The energy sector is looking to Northern Gateway and other high-profile pipeline proposals as a way to get their oil sands-derived crude to markets that offer better returns than the traditional export destinations in the United States. The line would move 525,000 barrels of oil a day from the Edmonton area to Kitimat, B.C., where it would be loaded onto tankers and shipped to markets in Asia.

The company and industry analysts say that access to such new markets will help chop the deep discount Canadian heavy oil fetches versus U.S. and international benchmarks.

Northern Gateway and a rival project, Kinder Morgan Canada’s proposed Trans Mountain Pipeline Expansion, had been a source of tension between the governments of Alberta and British Columbia, with B.C. Premier Christy Clark saying her province would take on the bulk of the risks but get little of the financial benefit.
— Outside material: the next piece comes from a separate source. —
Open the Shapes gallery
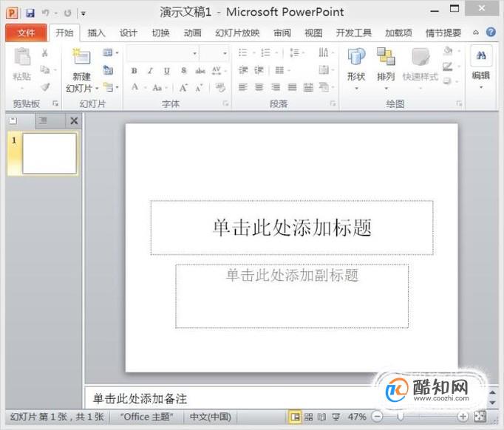Viewport: 504px width, 430px height. pos(356,68)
In early November the two leaders announced they had agreed on a framework for talks that could smooth the way for the developments.

Some of the most vocal opponents of Northern Gateway have been aboriginal people in B.C., including coalitions such as the Coastal First Nations and Yinka Dene Alliance, which contend that the environmental risks and threats to traditional culture are too great.

Mr. Monaco rejected the notion that Enbridge had failed to make its case with First Nations, however. The company has offered native communities an equity stake in the pipeline and community development money as incentives to back it.

“We actually have a large degree of support. If you look at people who have signed equity agreements with project Gateway, I think that’s numerous. There are 26 First Nations in total that have signed up, so I think that’s very positive,” he said.

“Obviously not everybody is necessarily going to agree with the project and we still have some work to do to try to bring people on side.”

He declined to say if the company would consider delaying construction to win more public support, if it wins regulatory approval.

The Joint Review Panel’s decision is crucial, but not final. The federal cabinet will have ultimate say.

Mr. Monaco said one mistake Enbridge made that has hampered its relationship with communities in B.C. was to use contractors as the company’s public face rather than its own employees in the many years of consultation leading up to the looming regulatory decision. During that period, pipeline applications became a major battleground for the debate over the environmental impact of energy developments, especially the Alberta oil sands.

“Remember, at the same time, you had a pretty significant change in the environment out there around the focus on energy projects,” he said. “So I would say that’s probably the big thing – making sure we have our own ambassadors out in the field.”

Enbridge expects to have an updated cost for the project in the first part of 2014, though the magnitude of any increase is not yet known, he said.